As of this writing more than a year and a half has passed since the Obama administration allotted and Congress approved some $787 billion in fiscal stimulus spending. According to Simonson, some $135 billion was directed at construction projects spanning some 61 programs, especially for public infrastructure such as highways, bridges, water and wastewater treatment, etc. But only about a third of that infrastructure money had been allocated when the AGC economist spoke. The rest was caught up in project planning limbo and a briar patch of rules and regulations.

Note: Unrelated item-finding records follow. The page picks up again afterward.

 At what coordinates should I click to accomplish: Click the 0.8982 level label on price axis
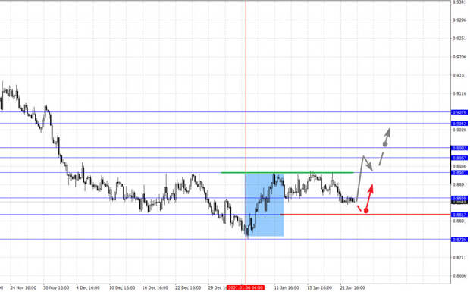click(x=459, y=148)
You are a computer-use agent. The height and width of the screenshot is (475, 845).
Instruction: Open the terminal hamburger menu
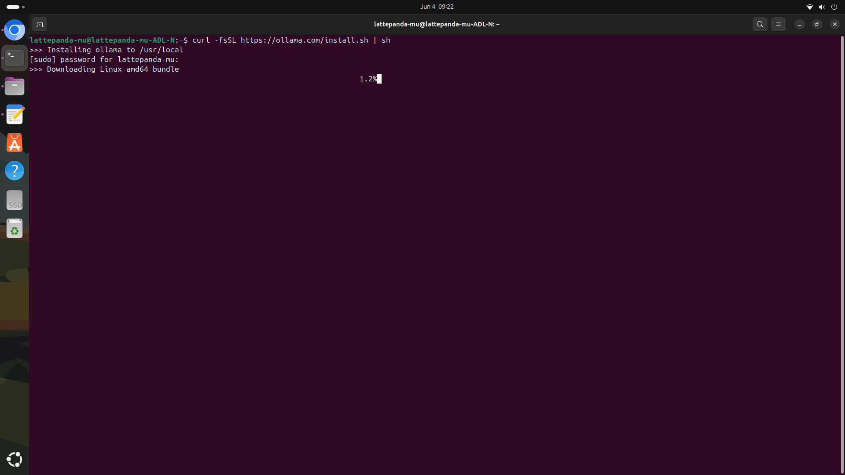778,24
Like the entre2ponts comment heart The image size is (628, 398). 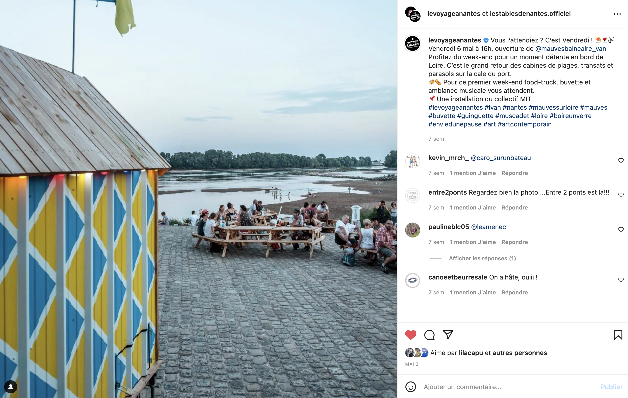[621, 195]
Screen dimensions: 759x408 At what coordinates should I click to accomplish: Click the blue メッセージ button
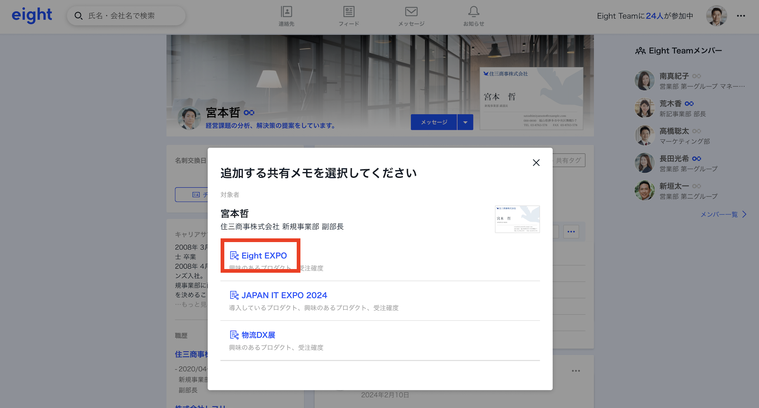pos(434,122)
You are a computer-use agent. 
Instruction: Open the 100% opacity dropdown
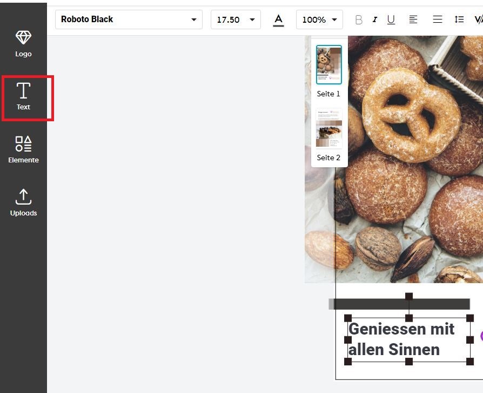(319, 19)
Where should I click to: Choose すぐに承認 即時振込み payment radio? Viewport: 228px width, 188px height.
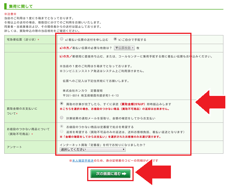(62, 104)
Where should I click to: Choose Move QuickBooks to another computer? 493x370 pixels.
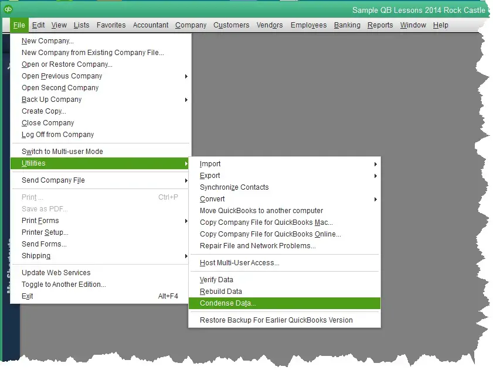[261, 211]
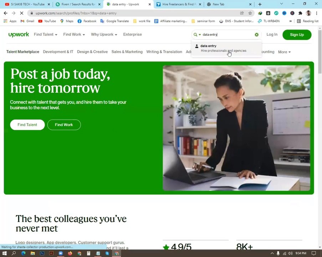Clear the search box with the X icon

click(x=256, y=35)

Much of the delay owes to the “buy American” requirement of the stimulus legislation, which is supposed to favor U.S.-sourced material except where unavailable or extraordinarily difficult to obtain. It’s up to general contractors to certify where stuff comes from, but they don’t always know and finding out is a time-consuming process. Products such as industrial valves typically get assembled from components made around the world, in which case determining the country of origin is like bailing water with a sieve. According to Simonson, the EPA has issued 40 waivers for water/wastewater equipment but you can bet none of those were snap judgment calls.

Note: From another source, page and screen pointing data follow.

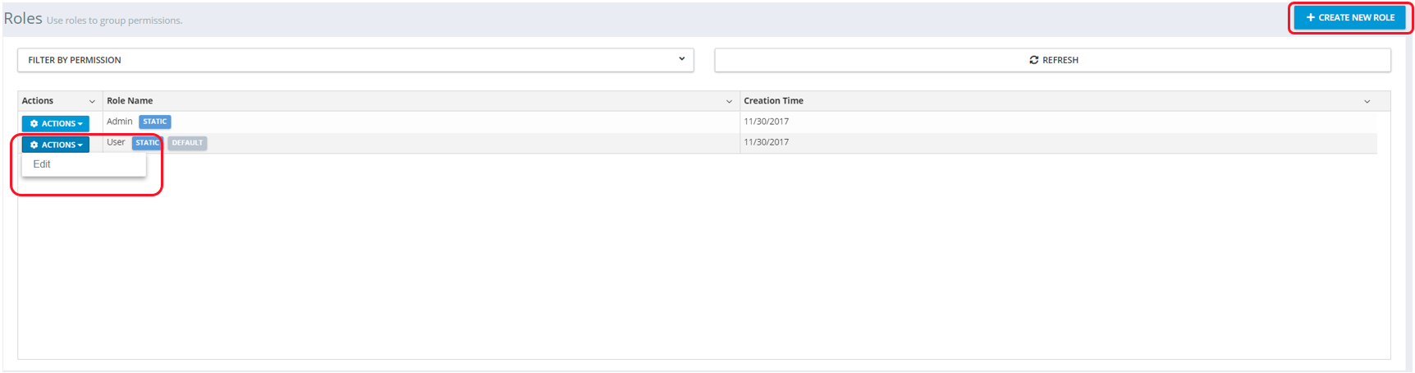Screen dimensions: 1415x373
Task: Open the Filter by Permission dropdown
Action: pos(355,60)
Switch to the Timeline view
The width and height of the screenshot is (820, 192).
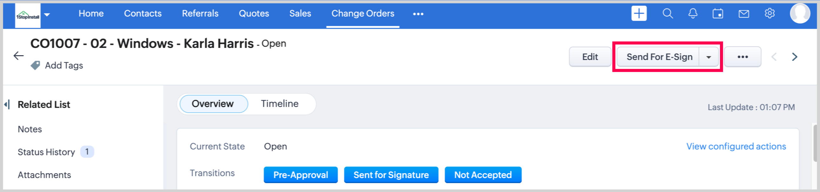click(x=279, y=104)
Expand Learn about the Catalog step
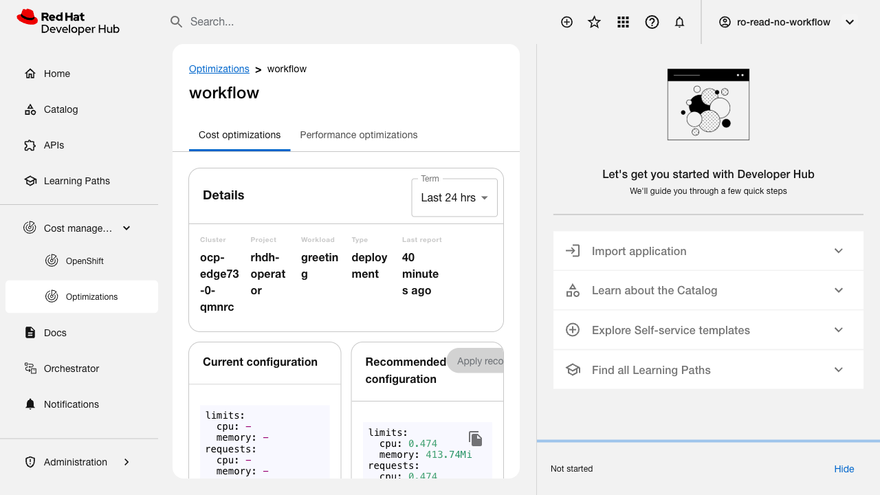Screen dimensions: 880x495 click(708, 290)
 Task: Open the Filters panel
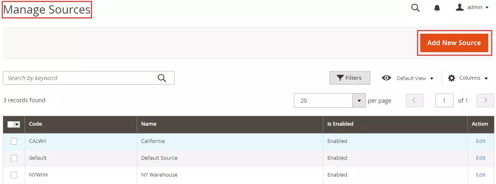coord(349,78)
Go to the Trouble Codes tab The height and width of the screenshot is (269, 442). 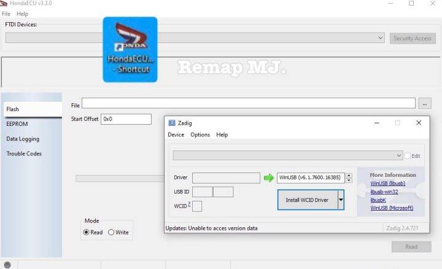tap(24, 154)
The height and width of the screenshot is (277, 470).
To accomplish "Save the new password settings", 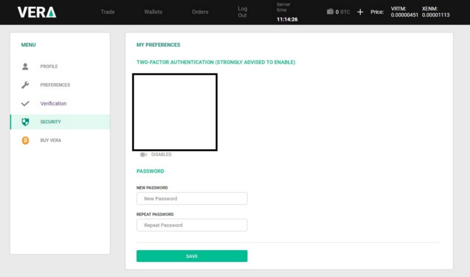I will (192, 256).
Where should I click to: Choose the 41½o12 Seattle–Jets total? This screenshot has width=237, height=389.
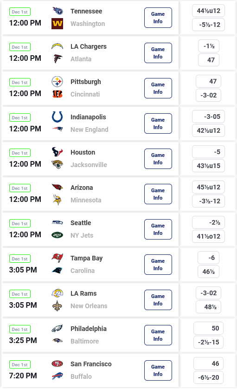pos(209,236)

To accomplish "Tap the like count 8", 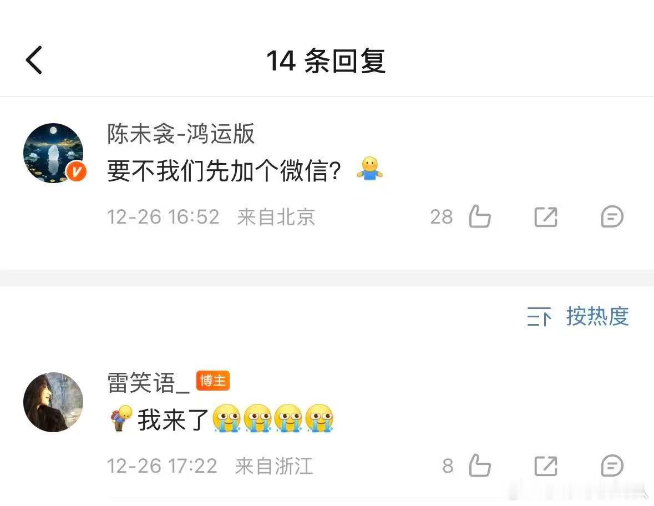I will [448, 466].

Even in cases where money flowed swiftly, it led to inefficiencies. Simonson called attention to what he deemed “an embarrassment of riches” - $5.5 billion of the stimulus money was allocated to the General Services Administration for the immediate renovation of courthouses and other public buildings. “Our members were swamped,” said Simonson, unable to ramp up projects fast enough to make full use of the funds available.

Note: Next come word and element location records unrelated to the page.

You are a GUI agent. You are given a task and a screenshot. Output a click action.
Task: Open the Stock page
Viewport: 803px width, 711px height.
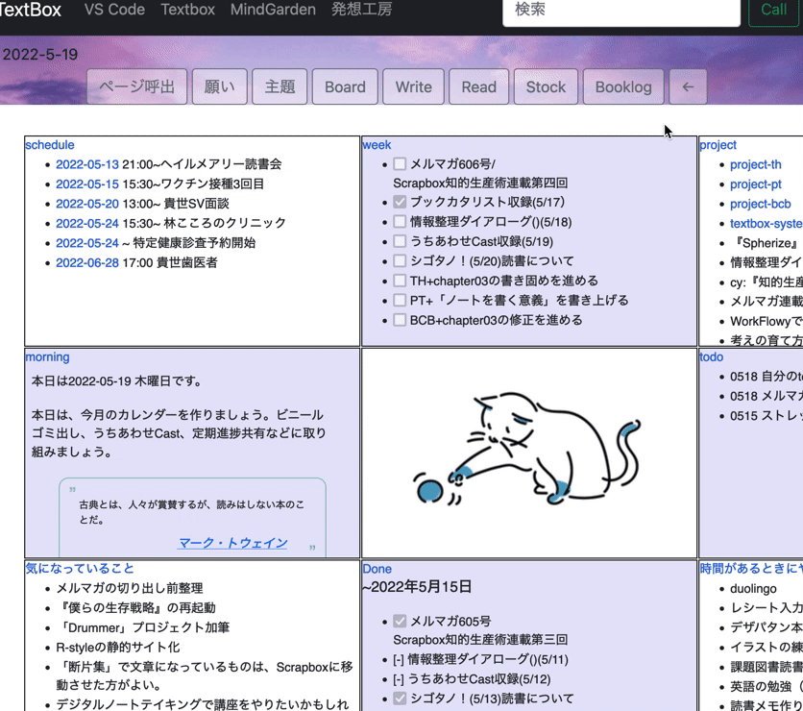click(546, 86)
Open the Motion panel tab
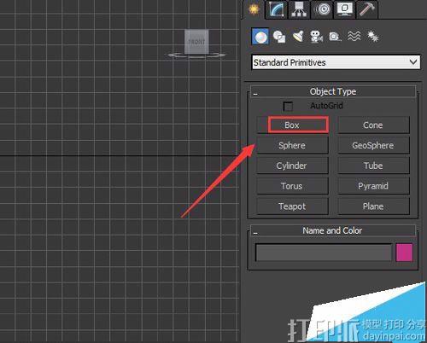Viewport: 427px width, 343px height. click(322, 9)
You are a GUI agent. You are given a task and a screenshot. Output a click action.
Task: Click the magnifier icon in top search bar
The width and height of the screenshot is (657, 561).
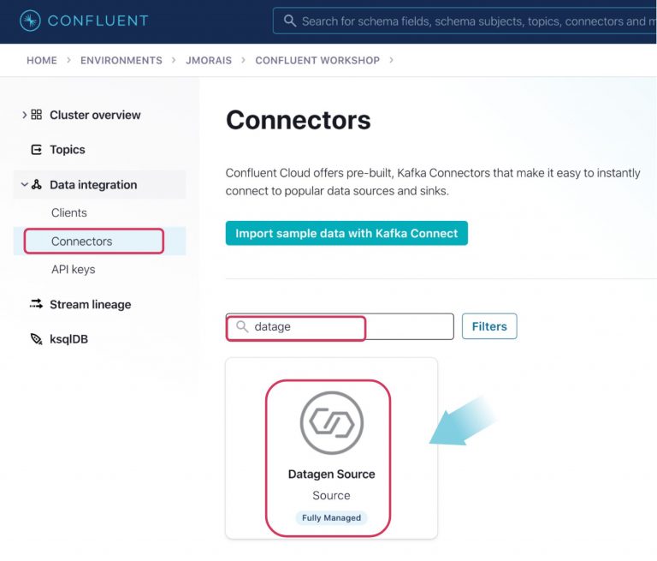[290, 21]
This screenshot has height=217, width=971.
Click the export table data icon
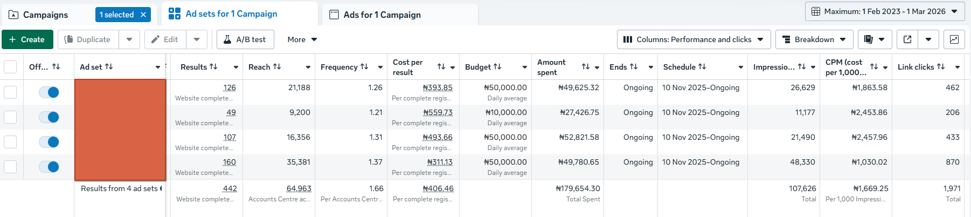click(907, 39)
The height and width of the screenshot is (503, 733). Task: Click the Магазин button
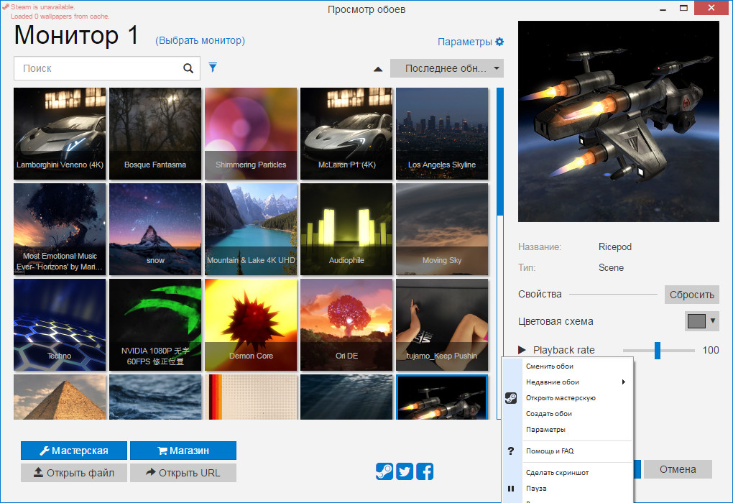pyautogui.click(x=183, y=451)
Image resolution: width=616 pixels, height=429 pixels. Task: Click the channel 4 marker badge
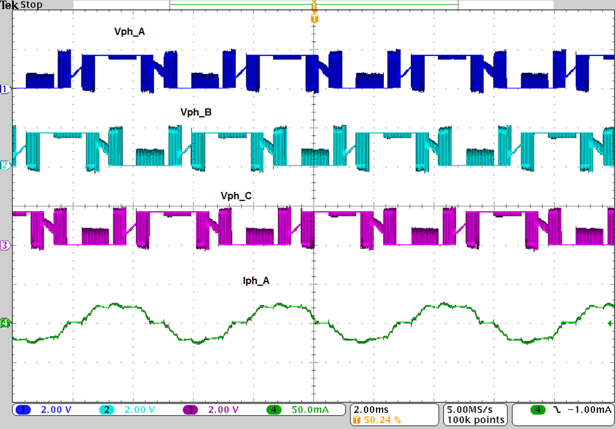coord(4,322)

A recurring theme of the MSCI Economic Summit was the role of tight credit in prolonging our economy’s slump. Imagine that the federal government, instead of controlling the funding stream, had directed that $787 billion in stimulus money to go instead directly to private lenders (with strings attached, of course), instructing them to get it into the business community as quickly as possible, with provisions for taking it back if not turned into loans within a specified time period. Think our economy might be humming at a far faster pace right now?
Instead, businesses keep waiting for Lefty to show up. A nightmarish ending to this play is that by the time federal bureaucrats finish allocating all of that $787 billion in stimulus money, most of it will arrive just in time to fuel inflation in an economy that likely will be chugging along quite nicely on its own.